I just wanted to mention this. It means that we have some more freedom
in the implementation.
> > For tail -f, how about putting the fds into an array and then using
> > select() to watch the fds?
> >
> > GNU and busybox print the header again when the file last read from
> > changes.
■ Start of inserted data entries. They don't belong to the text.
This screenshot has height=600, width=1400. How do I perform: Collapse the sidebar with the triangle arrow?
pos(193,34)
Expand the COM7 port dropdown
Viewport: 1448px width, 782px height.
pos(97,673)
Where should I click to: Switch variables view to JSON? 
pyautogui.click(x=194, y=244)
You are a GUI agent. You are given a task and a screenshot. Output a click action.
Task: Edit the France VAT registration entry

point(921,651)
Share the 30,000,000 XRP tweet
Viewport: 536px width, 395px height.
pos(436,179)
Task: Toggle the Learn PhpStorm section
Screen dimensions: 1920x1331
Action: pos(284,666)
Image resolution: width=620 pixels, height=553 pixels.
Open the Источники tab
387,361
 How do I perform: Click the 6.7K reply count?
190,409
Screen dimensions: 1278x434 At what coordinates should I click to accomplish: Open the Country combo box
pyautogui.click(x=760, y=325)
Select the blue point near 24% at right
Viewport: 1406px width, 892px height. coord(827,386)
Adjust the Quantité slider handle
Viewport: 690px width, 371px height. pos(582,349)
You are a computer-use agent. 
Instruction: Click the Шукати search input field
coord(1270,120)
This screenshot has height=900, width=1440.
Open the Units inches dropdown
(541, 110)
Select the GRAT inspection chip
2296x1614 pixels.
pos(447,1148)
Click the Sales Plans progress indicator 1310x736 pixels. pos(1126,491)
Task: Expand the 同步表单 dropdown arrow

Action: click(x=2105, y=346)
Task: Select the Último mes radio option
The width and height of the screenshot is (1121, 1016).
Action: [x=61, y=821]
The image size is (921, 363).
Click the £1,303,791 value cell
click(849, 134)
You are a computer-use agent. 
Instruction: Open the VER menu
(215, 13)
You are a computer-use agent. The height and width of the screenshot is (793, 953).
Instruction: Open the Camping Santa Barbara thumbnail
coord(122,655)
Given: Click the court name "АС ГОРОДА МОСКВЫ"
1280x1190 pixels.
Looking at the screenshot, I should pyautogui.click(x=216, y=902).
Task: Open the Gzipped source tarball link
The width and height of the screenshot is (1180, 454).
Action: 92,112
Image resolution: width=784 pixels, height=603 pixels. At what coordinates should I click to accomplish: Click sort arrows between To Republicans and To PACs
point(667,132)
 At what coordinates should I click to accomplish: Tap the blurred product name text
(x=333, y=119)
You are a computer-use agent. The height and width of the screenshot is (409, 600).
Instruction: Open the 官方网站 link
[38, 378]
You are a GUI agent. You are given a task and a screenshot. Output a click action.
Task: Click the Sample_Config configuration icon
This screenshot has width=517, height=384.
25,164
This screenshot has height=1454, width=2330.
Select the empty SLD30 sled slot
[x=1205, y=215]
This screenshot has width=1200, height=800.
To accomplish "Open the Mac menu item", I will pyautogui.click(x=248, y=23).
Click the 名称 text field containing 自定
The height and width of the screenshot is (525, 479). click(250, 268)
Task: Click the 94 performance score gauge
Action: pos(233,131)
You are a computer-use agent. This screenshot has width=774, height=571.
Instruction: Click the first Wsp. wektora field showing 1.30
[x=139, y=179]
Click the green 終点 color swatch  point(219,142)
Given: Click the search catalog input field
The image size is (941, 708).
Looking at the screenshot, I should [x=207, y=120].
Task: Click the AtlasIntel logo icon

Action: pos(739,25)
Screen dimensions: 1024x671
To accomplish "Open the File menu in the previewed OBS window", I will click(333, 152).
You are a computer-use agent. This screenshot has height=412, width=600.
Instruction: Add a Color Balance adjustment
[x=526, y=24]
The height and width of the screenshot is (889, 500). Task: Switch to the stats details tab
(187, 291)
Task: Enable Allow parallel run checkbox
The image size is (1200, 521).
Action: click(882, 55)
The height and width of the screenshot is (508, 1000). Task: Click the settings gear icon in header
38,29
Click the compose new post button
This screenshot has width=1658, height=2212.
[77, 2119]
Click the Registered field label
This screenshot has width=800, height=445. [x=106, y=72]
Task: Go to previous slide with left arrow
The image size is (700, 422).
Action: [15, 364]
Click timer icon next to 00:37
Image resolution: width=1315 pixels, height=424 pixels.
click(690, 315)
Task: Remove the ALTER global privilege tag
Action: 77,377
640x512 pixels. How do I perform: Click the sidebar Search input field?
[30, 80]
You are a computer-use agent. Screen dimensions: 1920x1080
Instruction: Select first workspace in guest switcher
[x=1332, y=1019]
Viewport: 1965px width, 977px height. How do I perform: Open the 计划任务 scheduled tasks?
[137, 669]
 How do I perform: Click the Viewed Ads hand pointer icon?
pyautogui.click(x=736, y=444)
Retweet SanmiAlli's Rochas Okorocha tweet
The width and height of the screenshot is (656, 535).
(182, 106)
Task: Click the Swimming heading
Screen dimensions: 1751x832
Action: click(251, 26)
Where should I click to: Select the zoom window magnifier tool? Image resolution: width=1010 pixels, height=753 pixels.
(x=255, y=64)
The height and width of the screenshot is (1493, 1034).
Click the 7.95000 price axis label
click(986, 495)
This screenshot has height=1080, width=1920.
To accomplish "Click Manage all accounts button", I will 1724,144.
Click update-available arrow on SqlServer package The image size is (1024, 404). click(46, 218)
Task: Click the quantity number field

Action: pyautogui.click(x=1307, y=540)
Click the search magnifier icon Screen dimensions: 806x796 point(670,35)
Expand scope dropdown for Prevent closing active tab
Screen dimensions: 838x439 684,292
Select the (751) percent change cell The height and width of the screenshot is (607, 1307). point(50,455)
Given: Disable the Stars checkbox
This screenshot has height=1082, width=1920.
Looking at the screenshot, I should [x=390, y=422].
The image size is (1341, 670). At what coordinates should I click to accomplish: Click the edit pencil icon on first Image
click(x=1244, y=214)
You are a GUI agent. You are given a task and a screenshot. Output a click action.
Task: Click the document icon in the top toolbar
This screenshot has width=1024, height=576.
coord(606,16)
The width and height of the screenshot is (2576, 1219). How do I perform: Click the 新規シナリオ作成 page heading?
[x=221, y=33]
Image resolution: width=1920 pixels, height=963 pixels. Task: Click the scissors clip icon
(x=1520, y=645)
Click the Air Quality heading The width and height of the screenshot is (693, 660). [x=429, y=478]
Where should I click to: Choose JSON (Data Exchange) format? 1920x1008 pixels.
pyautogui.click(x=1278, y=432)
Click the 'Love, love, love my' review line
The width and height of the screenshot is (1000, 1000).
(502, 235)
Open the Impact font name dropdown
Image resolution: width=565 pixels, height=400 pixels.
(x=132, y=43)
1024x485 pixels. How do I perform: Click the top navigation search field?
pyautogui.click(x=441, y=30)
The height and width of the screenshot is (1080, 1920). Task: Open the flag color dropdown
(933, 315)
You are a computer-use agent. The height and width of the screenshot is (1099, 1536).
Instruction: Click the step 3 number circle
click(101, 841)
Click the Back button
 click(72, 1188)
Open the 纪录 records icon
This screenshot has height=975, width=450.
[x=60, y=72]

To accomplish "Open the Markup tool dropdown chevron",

They behave differently when a file occurs on the command
> > line more than once.
> >
> > # HG changeset patch
> > # User Felix Janda <felix.janda at posteo.de>
> > # Date 1377945041 -7200
> > # Node ID 3cd61d16aabec82505da96a142663cedbba8d12a
> > # Parent 9a059e9b3a17a372fc8b225f512af57c72f4eeaa
> > tail: Some fixes
> >
> > - Rewrite most of the not lseek() logic
> > - Change meaning of len in line_list
> > - Use single instead of double linked list
> >
> > diff -r 9a059e9b3a17 -r 3cd61d16aabe toys/posix/tail.c
> > --- a/toys/posix/tail.c Fri Aug 30 20:09:10 2013 +0200
> > +++ b/toys/posix/tail.c Sat Aug 31 12:30:41 2013 +0200
> > @@ -38,19 +38,20 @@
> > )
> >
> > struct line_list {
> > - struct line_list *next, *prev;
> > + struct line_list *next;
>
> Double lists are easy to create in order, I usually do that when
> sequencing is important.
I was not aware of this. prev just seemed like another thing to
keep track of. do_tail previously unecessarily kept track of it
when drop no longer necessary chunks.
> > char *data;
> > - int len;
> > + size_t len;
> > };
>
> You changed this from a signed to an unsigned value why? The largest
> value fed into get_chunk is sizeof(toybuf), which easily fits in an
> int. (If we're allocating a larger than 2 gigabyte block of data,
> something is wrong.)
I just feel more comfortable with modular arithmetic than possibly
undefined behavior. In this case it doesn't really matter.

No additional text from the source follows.